Am liebsten ist es mir, wenn auf der Probe alle Schauspieler gleichzeitig reden. Das ist ein Zeichen von grosser Lebhaftigkeit. Auch in der Wirklichkeit. Wenn alle gleichzeitig reden. Aber eigentlich hasse ich die Wirklichkeit. Stanislavykij, der grosse russische Schauspieler und Pädagoge, soll einem der bedeutendsten Schauspieler des Künstlertheaters, Katchalov, einmal verraten haben: «Ich mag die Menschen in der Wirklichkeit nicht. Ich kann Ihnen viel mehr über die Menschen auf der Bühne sagen, als über die Menschen in der Wirklichkeit. Ich mag das Leben nicht. Ich mag es nur auf der Bühne.»

Jetzt steht ihre Bühne in Basel. Wenn eine Giraffe im Theater stirbt, mag man an Dali denken. Aber eine Giraffe aus Russland?

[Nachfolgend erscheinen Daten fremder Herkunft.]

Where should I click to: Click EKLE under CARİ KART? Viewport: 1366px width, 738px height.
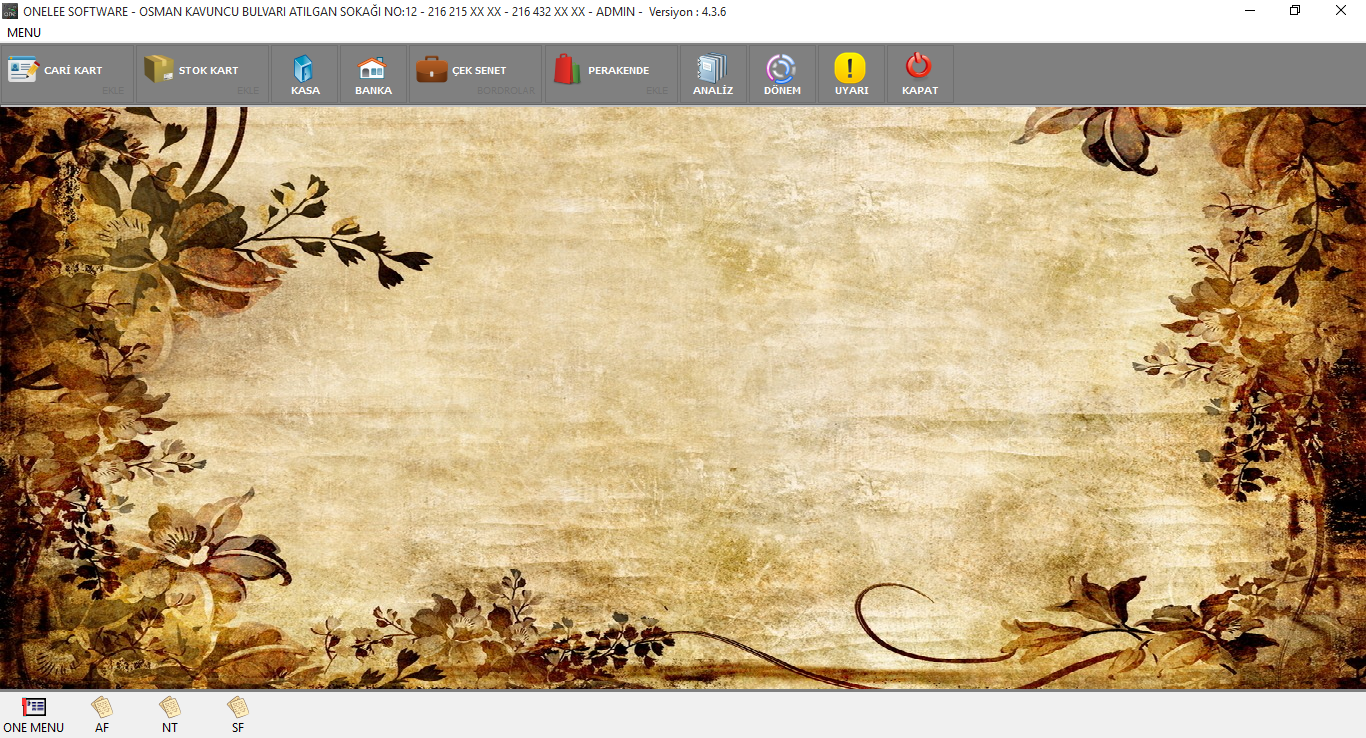point(113,91)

Ich bin gespannt, wie die Menschen in Basel, die unsere Konflikte nicht kennen, unsere Phantasie deuten werden. Wie wird das mit einer Übersetzung ins Deutsche funktionieren? Wie werden sie all die Anspielungen auf die russische Wirklichkeit lesen, all die Bedeutungen in den Namen dechiffrieren? Sie werden vielleicht über Dinge, über die wir lachen nur lächeln. Ich bin sehr gespannt.

  • Dmitry Krymov Theaterlaboratorium: «Tod einer Giraffe». Russisch mit deutscher Live-Übersetzung. Donnerstag/Freitag (22./23.11.), Kaserne Basel (im Rahmen von Culturescapes Moskau).